BETTTER founder Julie Pelipas is inspired by the tenacity of Ukraine’s creatives.
Since the beginning of the full-scale invasion of Russia, Julie Pelipas has reformatted her Instagram account with 250,000 followers, switching from aesthetically flawless fashion content to posting about the war and urgent humanitarian needs of the many Ukrainians. Julie also transformed BETTTER upcycling system, a smart sustainability project she launched in 2019, into a media platform to help the country’s struggling creatives. At BETTTER, the team chose to not shy away posting military content, but to do so in a language that is relatable for the international creative community. In sophisticated layouts and infographics, they encourage people to not look away from the events in Ukraine, to keep spreading the word, promote emerging Ukrainian talents and help them build meaningful professional network. “One doesn’t necessary have to be shocking to be heard,” Julie says.

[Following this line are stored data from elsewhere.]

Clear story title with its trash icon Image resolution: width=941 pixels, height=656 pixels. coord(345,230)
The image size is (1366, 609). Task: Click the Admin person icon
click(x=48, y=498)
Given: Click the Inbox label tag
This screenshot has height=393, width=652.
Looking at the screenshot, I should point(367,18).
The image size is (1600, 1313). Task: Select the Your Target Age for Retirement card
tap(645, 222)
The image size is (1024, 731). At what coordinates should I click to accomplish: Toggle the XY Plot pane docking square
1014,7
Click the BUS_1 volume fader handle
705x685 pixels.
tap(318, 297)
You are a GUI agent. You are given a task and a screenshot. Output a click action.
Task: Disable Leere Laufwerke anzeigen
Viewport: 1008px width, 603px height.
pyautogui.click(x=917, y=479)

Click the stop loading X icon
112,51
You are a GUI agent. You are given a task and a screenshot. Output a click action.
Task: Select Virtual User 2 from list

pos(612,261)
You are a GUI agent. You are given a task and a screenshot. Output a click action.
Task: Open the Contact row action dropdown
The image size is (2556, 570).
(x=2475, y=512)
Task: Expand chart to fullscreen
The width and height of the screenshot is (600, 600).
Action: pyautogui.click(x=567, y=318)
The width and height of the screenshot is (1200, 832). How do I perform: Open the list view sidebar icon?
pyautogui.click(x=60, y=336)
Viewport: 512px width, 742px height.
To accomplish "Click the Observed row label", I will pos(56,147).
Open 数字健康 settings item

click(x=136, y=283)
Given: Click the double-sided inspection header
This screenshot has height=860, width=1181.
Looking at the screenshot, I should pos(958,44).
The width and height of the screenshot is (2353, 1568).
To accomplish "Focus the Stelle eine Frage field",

The beginning of the full-scale war coincided with the first days of Milan Fashion Week. For more than a week the global industry, which has been airing its social and environmental concerns for several years, remained predominantly silent—until pressure on social media reached a crescendo. Pelipas flew to Paris to see how fashion insiders were reacting to the events. Or, as she observed, how on the most part people were avoiding them. At the shows in Paris, she realized that grief was counterproductive; it only distracted people from global issues. “People cannot and should not land a job or get support out of pity,” Julie insists. “My main message is that the Ukrainian creative industry is a community of surprisingly tenacious people who are ready and able to work hard and to deliver great results.”
To help them, Julie developed Bettter’s Given Name.Community, an open platform with a vast selection of portfolios of the most exciting Ukrainian talents, from fashion designers and stylists to photographers, creative directors, and filmmakers. Over the year, it has become a showcase for potential clients and international media outlets that report on the events in Ukraine through the prism of personal stories of people who, instead of attending Fashion Weeks and doing their creative jobs, have experienced loss and forced displacement. Thanks to the community team’s efforts, photographer Sasha Serafimovych shot a a lookbook for the World Fair Trade Organization. Illustrator Victoria Khodor was commissioned to create new graphic works. Four Ukrainian brands (Helpful, RCR KHOMENKO, KSENIASCHNAIDER, and Gunia Project) were invited to participate in the Estethica showroom during Berlin Fashion Week. Now the platform’s main task is to turn into a tool for constant networking, with future plans of creating a full-fledged agency for Ukrainian talents. Pelipas believes that the main obstacle to this is that as a potential creative force, Ukraine and its talents are still relatively unknown to the world. This is why B.G.N.C. took on ambitious task to shape and promote the image of the country’s modern culture: “The most important thing for us is that people have an emotional fascination with Ukraine. We want to inspire them.”
One could watch Julie Pelipas in action, at the latest The Fashion Awards ceremony in London in December last year. That night Julie Pelipas was nominated in the Leaders of Change category and took the stage at the Albert Hall. Among other 15 contestants, she was the only one invited to address the audience that consisted of major players in fashion, music, and film industries: British Vogue editor-in-chief Edward Enninful, actresses Tilda Swinton and Emma Corrine, singer FKA Twigs. Her powerful speech was met with dramatic silence from the audience, one could literally feel it in countless posts and reposts on Instagram that followed. “I hope that my speech will inspire you to appreciate the power and influence you have to change the world for the better…” Pelipas said. The text of this speech she imagined on a night before the ceremony and, following her friend’s advice, learnt it by heart, to overcome anxiety and stage fright.
Julie’s appearance in London captivated many Ukrainians who watched from home, in between air alarms and power outages. It also touched many of the international VIPs who probably did not care much about the war in Ukraine at the time, a war that has already started to fade away from the international media front pages. Julie realized this when she started receiving personal messages from those who attended the ceremony. Most of those messages included one simple question: how can I help? “My goal is to encourage people to take real action so that they don’t just fantasize about it, but do something tangible to help Ukraine,” says Pelipas. She now advices her international friends on multiple options.